Some kind of meat. Wild mushrooms and onions. Herbs … but not any he immediately recognised.

His mouth watered as he turned his eyes to the south but beyond the rocky entrance to the pass there was little enough to see, nothing but a rough landscape choked in places with oak and pine. Despite his habitual caution on encountering strangers so far Out in the Great Wild, Sárán allowed himself to relax. There was no evidence of any immediate threat, he was well concealed and the smell was not one to provoke any particular sense of dread. It was not, for example, the acrid stink of urine and shit, the tang of adrenalin or the iron-tinged stench of freshly spilled blood, all distinctly foul odours he’d encountered in the past and which still had the ability to raise the hairs on the back of his neck.

A long period of time passed without incident and Sárán slowly rose to his feet, although he made sure to remain within the shadow of the holly tree. A big, shaggy-haired man of twenty-seven years, he had a muscular frame and a range of scars on his left cheek and shoulder that marked him as an experienced warrior. In his right hand, he carried a javelin with an easy grip that, although loose, allowed him to raise and cast the weapon at speed should the need arise. At the small of his back, tucked into his belt, he felt the reassuring weight of a small – but deadly – hand-axe. Three additional javelins were strapped to a wicker basket that hung from his shoulders. Intended to transport the game he’d caught, the basket was dispiritingly empty.
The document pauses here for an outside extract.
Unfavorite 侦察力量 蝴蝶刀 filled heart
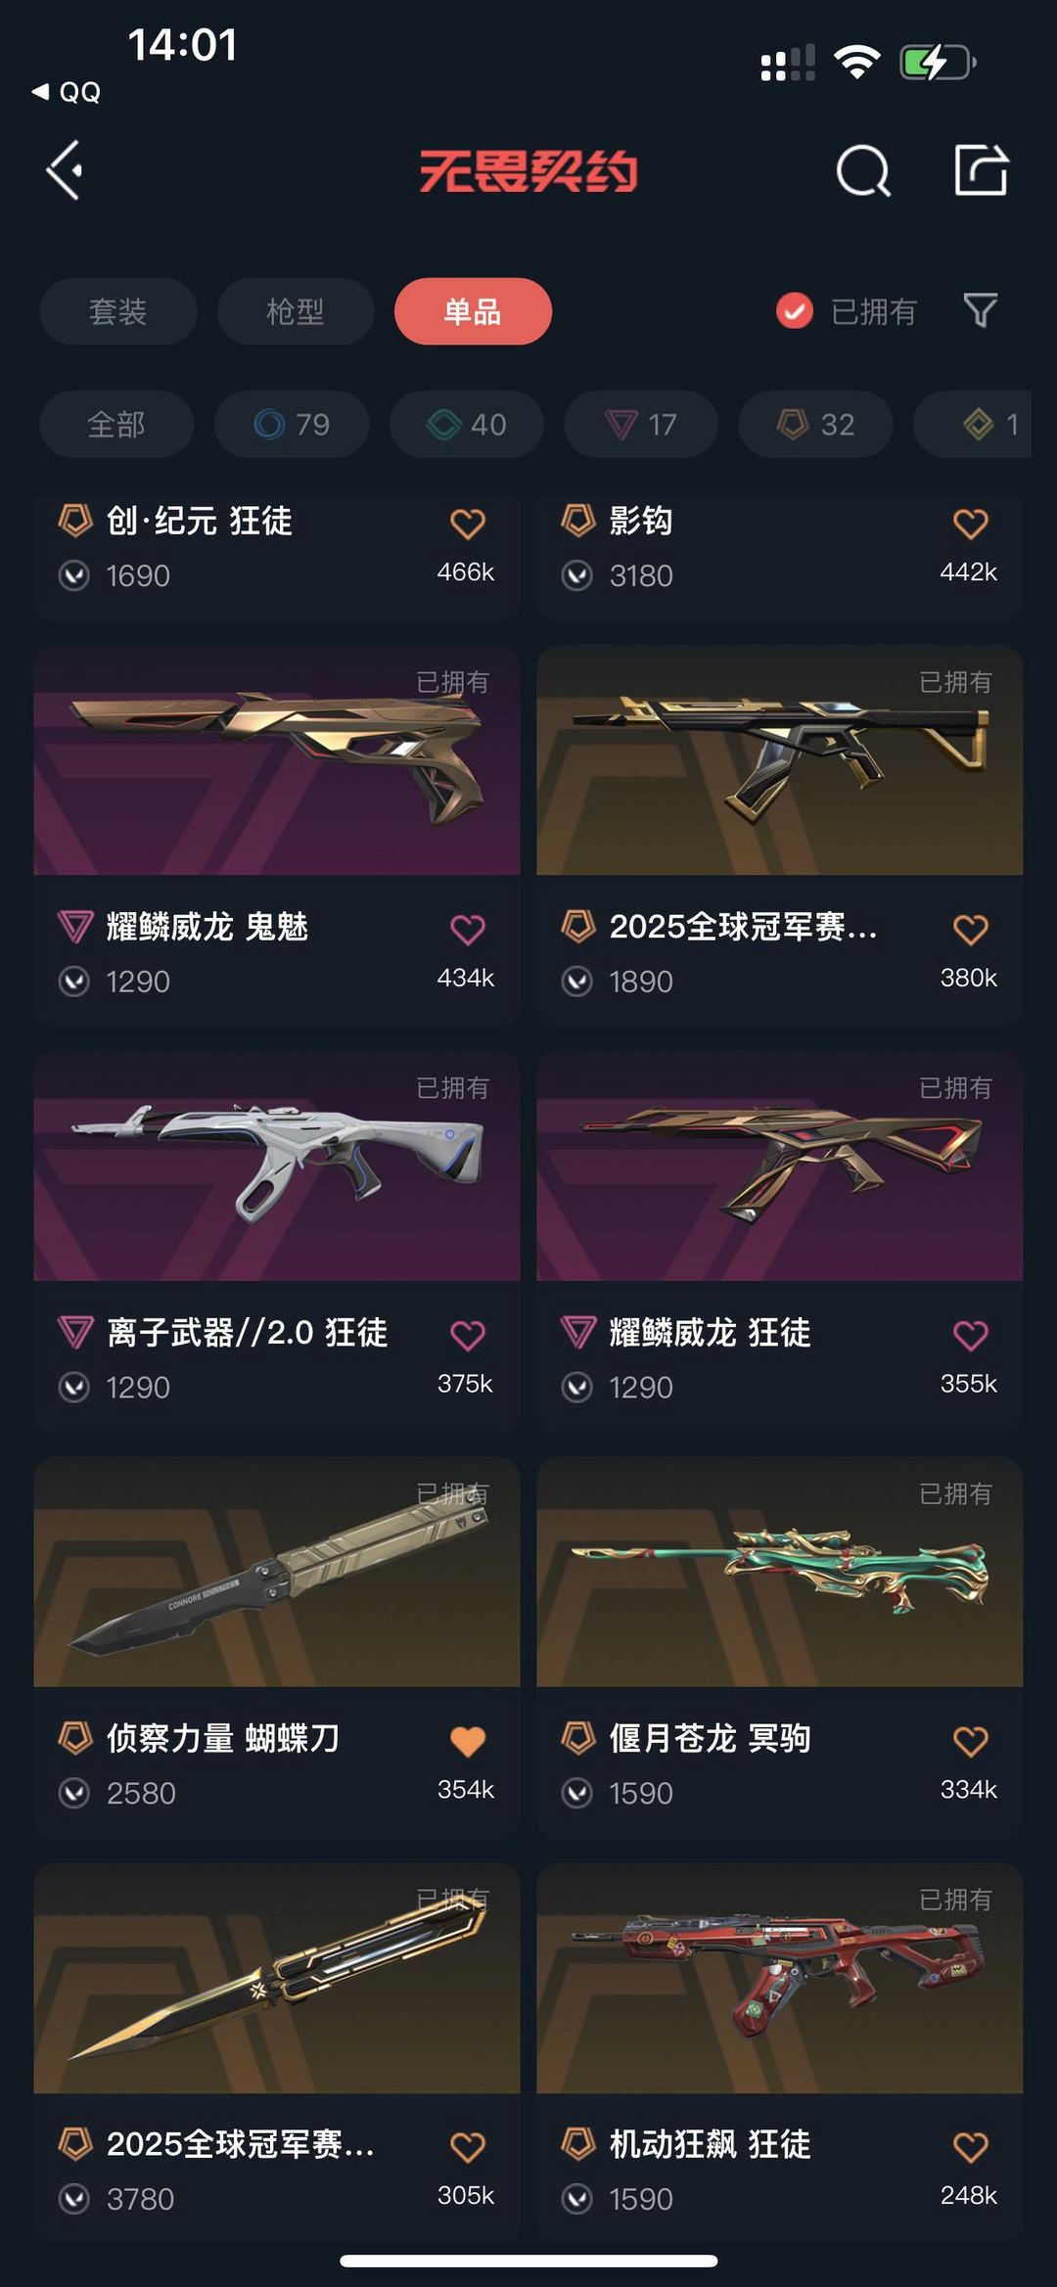This screenshot has width=1057, height=2287. tap(467, 1741)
He tugged at a greasy moustache as he stood in the shadows, closing his eyes to better appreciate the scent of stew. Raising his hand, he wiped a gob of saliva from his lips for it did smell delicious.

He found himself drooling happily at the prospect of food. It had been over five days since Sárán an Srón had left his wife and two boys at Seiscenn Uarbhaoil, a settlement far beyond the eastern swampland. Since then he’d eaten nothing but hard tack and water cress, drunk nothing but river water. Such hardships would have been borne more easily with company but, on this occasion, he was travelling alone. Both his usual hunting companions had remained behind at Seiscenn Uarbhaoil, preoccupied with more pressing matters of their own. Domhnall Dubh, a keen hunter, was awaiting the birth of his first child. When Sárán had called on him to propose the expedition he’d looked longingly at his own javelins but his wife, an irritable woman rendered all the more ill-tempered from the pregnancy, had threatened him with no sex if he dared to leave.

Dalbach, his other regular companion, was also unavailable due to a twisted ankle obtained during a romantic tryst with a local girl on the rocks at Carraig. Flaunting his leaping ability, the warrior had slipped on one of the moss-coated boulders and fallen from a substantial height. He’d been lucky not to break his leg or worse but that hadn’t stopped him moaning when Sárán informed him of his intention to go Out alone. He’d consoled his friend by promising to bring him back a haunch of venison. A big one.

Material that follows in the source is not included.